Tugas Anda »
Sunting bagian berita tentang pembubaran FPI yang dimulai dengan "Hendropriyono melanjutkan, FPI" dan berlanjut sampai "selama 10 tahun.", lalu tuliskan kembali dengan "geram" diganti menjadi "marah".

Dokumen Sumber »
<<<<
A M Hendropriyono: FPI Bubar Masyarakat Lega Bebas dari Rasa Takut

Front Pembela Islam (FPI)

FAJAR.CO.ID, JAKARTA- Mantan Kepala BIN A.M. Hendropriyono mengatakan, masyarakat Indonesia merasa lega dengan dibubarkan Front Pembela Islam (FPI) oleh pemerintah.

“Tanggal 30 Desember 2020 masyarakat bangsa Indonesia merasa lega, karena mendapat hadiah berupa kebebasan dari rasa takut yang mencekam selama ini,” ujar Hendropriyono lewat keterangan tertulisnya, dikuti Kamis (31/12).

Guru besar Sekolah Tinggi Intelijen ini mengatakan, pergerakan FPI selama ini jauh dari kehidupan masyarakat pancasila yang toleran terhadap perbedaan. Dengan dibubarkan ormas besutan Habib Rizieq Shihab itu, maka masyarakat bisa hidup dalam ketenangan.

“Rakyat kini bisa berharap hidup lebih tenang, di alam demokrasi yang bergulir sejak reformasi 1998,” ucapnya.

“Tidak akan ada lagi penggerebekan terhadap orang yang sedang beribadah, terhadap acara pernikahan, melarang menghormat bendera merah putih, razia di cafe-cafe, mini market, toko-toko obat, warung makan, mall dan lain lain kegiatan yang main hakim sendiri,” sambungnya.

Dia menyebut kegiatan FPI sebagai kegiatan kriminal yang terorganisir dengan kedok agama. Kini telah dihentikan pemerintah demi tegaknya hukum sekaligus disiplin sosial.

“Hanya dengan disiplin kita bisa mencapai stabilitas dan hanya dengan stabilitas kita dapat bekerja, untuk mencapai keamanan dan kesejahteraan bersama,” katanya.

Hendropriyono melanjutkan, FPI yang berdiri sejak 1998 sudah menjadi keprihatinan dari masyarakat, karena sepak terjangnya. Gus Dur pada 2008 juga pernah ingin membubarkan, setelah kiprah FPI membuatnya geram selama 10 tahun.
>>>>
Catatan dataset:
<<<<
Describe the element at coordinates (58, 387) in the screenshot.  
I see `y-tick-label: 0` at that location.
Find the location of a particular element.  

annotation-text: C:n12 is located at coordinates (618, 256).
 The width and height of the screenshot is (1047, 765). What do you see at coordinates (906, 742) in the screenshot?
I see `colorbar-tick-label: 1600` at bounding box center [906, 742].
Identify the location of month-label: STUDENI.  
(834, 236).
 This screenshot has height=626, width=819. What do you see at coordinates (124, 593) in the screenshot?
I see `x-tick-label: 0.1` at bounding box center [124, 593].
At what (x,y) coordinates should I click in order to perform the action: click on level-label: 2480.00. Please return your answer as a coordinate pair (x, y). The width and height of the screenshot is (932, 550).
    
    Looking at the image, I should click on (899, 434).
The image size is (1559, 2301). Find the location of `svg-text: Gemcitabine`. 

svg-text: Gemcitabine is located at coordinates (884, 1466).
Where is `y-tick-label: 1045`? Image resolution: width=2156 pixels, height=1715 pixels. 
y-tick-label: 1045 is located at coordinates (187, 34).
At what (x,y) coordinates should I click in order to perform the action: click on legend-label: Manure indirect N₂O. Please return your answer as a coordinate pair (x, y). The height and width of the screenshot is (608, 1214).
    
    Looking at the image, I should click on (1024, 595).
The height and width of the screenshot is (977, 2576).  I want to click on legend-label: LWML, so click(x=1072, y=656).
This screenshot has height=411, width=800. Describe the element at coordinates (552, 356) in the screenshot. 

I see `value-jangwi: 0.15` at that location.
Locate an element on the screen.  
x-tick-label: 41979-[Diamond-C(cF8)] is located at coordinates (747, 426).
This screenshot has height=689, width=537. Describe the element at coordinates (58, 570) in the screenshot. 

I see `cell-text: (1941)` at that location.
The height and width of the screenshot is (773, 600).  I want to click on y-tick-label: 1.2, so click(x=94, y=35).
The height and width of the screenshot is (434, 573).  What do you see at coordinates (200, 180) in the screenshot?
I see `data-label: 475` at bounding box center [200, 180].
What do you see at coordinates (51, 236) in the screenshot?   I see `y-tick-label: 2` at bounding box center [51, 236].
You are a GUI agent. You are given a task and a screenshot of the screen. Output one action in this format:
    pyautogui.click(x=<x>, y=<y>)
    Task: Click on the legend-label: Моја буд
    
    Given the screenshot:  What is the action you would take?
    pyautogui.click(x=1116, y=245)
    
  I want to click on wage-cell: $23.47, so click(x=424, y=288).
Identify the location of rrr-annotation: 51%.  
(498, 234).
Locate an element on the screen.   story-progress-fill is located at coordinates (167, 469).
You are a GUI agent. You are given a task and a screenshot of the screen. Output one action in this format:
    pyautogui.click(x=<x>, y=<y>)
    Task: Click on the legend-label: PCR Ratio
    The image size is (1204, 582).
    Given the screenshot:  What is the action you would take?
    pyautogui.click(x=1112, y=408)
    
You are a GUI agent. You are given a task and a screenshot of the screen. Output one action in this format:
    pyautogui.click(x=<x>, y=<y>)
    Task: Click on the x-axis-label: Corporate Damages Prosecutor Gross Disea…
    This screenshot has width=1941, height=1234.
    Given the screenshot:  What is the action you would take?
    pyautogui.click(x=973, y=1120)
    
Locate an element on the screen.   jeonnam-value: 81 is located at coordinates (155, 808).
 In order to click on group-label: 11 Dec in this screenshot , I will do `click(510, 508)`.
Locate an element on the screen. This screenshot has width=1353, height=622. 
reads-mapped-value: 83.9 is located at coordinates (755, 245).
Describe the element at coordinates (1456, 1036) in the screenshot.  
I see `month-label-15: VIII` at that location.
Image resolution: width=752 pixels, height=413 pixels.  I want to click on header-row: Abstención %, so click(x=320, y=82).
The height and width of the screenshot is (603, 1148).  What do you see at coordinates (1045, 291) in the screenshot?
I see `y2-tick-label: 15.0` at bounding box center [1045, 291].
>>>>
Jawaban Anda »
Hendropriyono melanjutkan, FPI yang berdiri sejak 1998 sudah menjadi keprihatinan dari masyarakat, karena sepak terjangnya. Gus Dur pada 2008 juga pernah ingin membubarkan, setelah kiprah FPI membuatnya marah selama 10 tahun.